Sports Recruitment International's Chief Operating Officer, Jim Chaplin, provides an analysis of the state of the sports industry jobs market, the impact of the London Olympics, explains why football clubs recruitment approaches are often flawed and rates SRI's performance at the half way mark of 2012.
Q. As we approach the half way mark of 2012, how would you summarise 2012 so far for Sports Recruitment International?
A. We’re really pleased with how the year has gone so far: we’ve worked on some really interesting assignments for a terrific range of clients. We’ve made placements across the globe and our international offices all continue to go from strength to strength.
Q. How confident are you in the future growth potential of the jobs market in the sports industry?
A. Very! There are some very talented professionals already operating in the industry who are running very sophisticated and effective organisations. However, I firmly believe that there is plenty of untapped potential out there too. The positive side of the current economic situation has been to force many employers to look carefully and critically at how they are operating, how they are structured and how they can do better commercially. Inevitably, part of any solution is related to staffing and I think that we will see over the next decade that the battle for talent in the industry intensifies strongly.
Q. What impact do you think the Olympics will have on the jobs market?
A. The job market for roles in sport has always been very competitive and whilst there will be a strong flow of excellent people on the market later this year in London, there will be still be good opportunities for strong candidates, particularly away from London. I actually think that the Olympics will have a very positive impact on the industry which will result in greater opportunities for people seeking careers in sport in the future. In addition, a number of corporate sponsors have invested strongly in the Olympics. Post games, I believe there will be some exciting openings for other sports to benefit from new investment and support.
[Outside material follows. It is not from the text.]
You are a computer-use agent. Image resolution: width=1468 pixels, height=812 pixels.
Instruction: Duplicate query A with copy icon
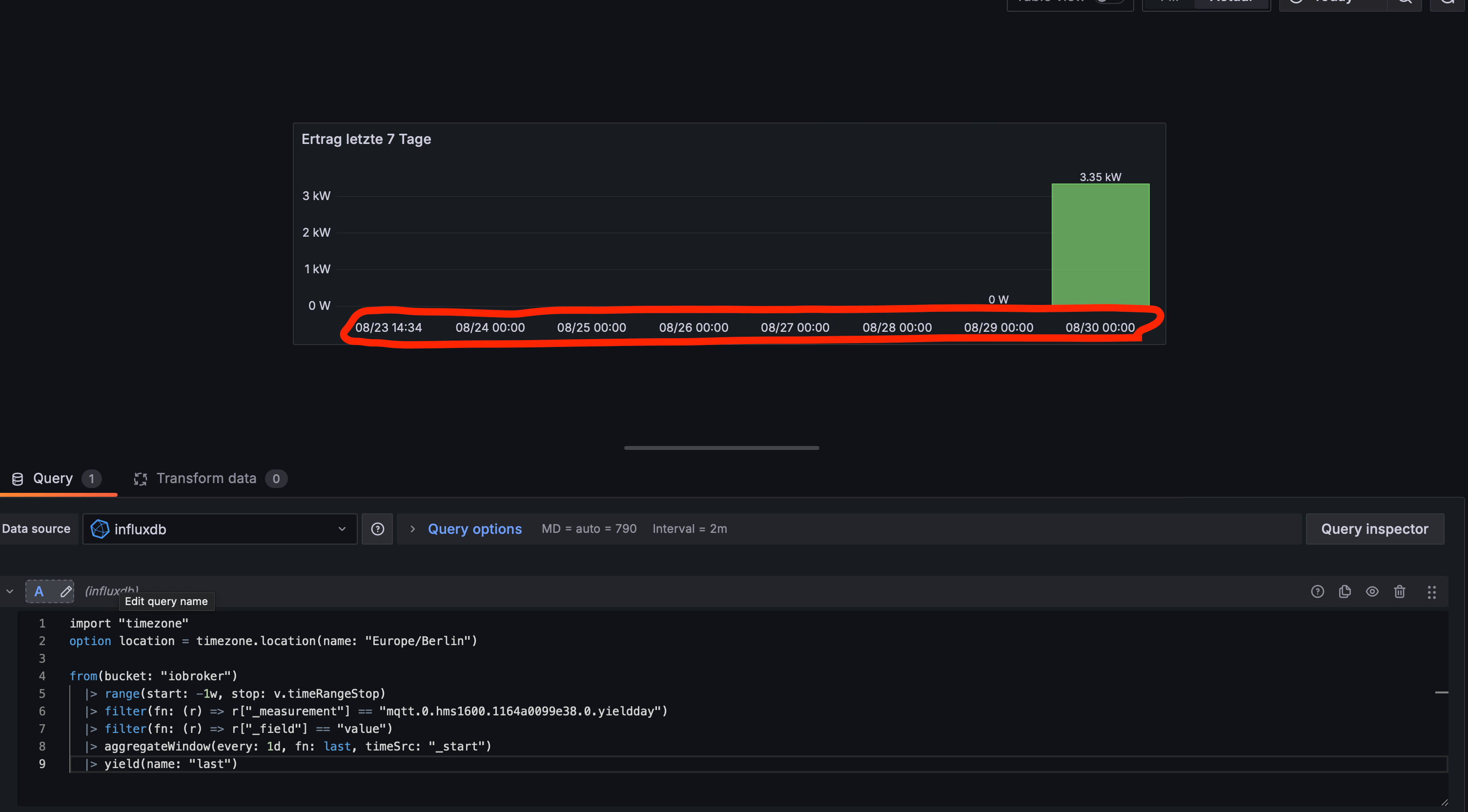pos(1345,591)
Q. What are the strengths of the Sports Recruitment International team?
A. I believe that our strongest asset is our passion for, and understanding of, the sports industry. We are all united in our belief that the industry needs to continue to attract new talent and then develop and retain it. Consequently, we are proactive and imaginative in our search strategies and fortunate to be able to share ideas with colleagues from across our international network. There is a lot of knowledge in the team here and a real commitment to push the boundaries and work as hard as we can to source the best possible candidates for our clients.
Q. And the weaknesses?
A. Because of the attractiveness of so many of our jobs, we are required to handle approaches from vast numbers of candidates and it is a real challenge for the team to be able to respond quickly and then keep in contact with such large numbers of applicants. This is something we are working hard to improve.
Secondly, some employers don’t appreciate just how much senior level work we have done over the past couple of years and we have to work harder to ensure that this is communicated more effectively to the market.
Q. What are the company’s key strategic aims moving forward?
A. We need to continue to establish ourselves as the leading provider of talent to the sports industry at all levels. Our new senior consulting and executive search service, SR Partners, will continue to focus on board level appointments and advice, whilst SR Digital, our online “advertise direct” service for employers will continue to evolve, particularly at the more junior end of the industry.
We will also continue to explore new areas where our expertise will be of value to employers. For example, we believe that the process conducted by football clubs to recruit managers, coaches and medical staff is often flawed and a contributory factor to the high levels of turnover in this area. The League Managers Association estimated that managerial changes alone cost English clubs around £99m in 2010-2011. Increasingly, clubs are recognising that conducting a hurried, narrow recruitment exercise is a false economy.
Q. What do you enjoy most about your role?
A. I enjoy the diversity of our work both in terms of levels of seniority and type of clients. This year I’ve worked for the likes of Sportfive, Yorkshire CCC, Brighton & Hove Albion FC, the Premier League, FIFA, the RFU & the ICC. Given my legal recruitment background, I still get to spend plenty of time recruiting lawyers for roles in sport and I’ve enjoyed building our legal practice at SRI.
I also enjoy working with our team here. We’ve got some really talented recruiters and some interesting personalities meaning that things are rarely dull!
Q. Favourite sports:
A. Cricket, Football (Ipswich Town & Tonbridge Angels FC), Golf, Tennis.
Q. What in your opinion has been the sporting highlight of the past 12 months?
A. The last five minutes of the Premier League season.
Q. What sporting event are you most looking forward to in the next 12 months?
A. I think the England v South Africa series will be fantastic. The two best bowling attacks in the world going head to head should make for some great cricket.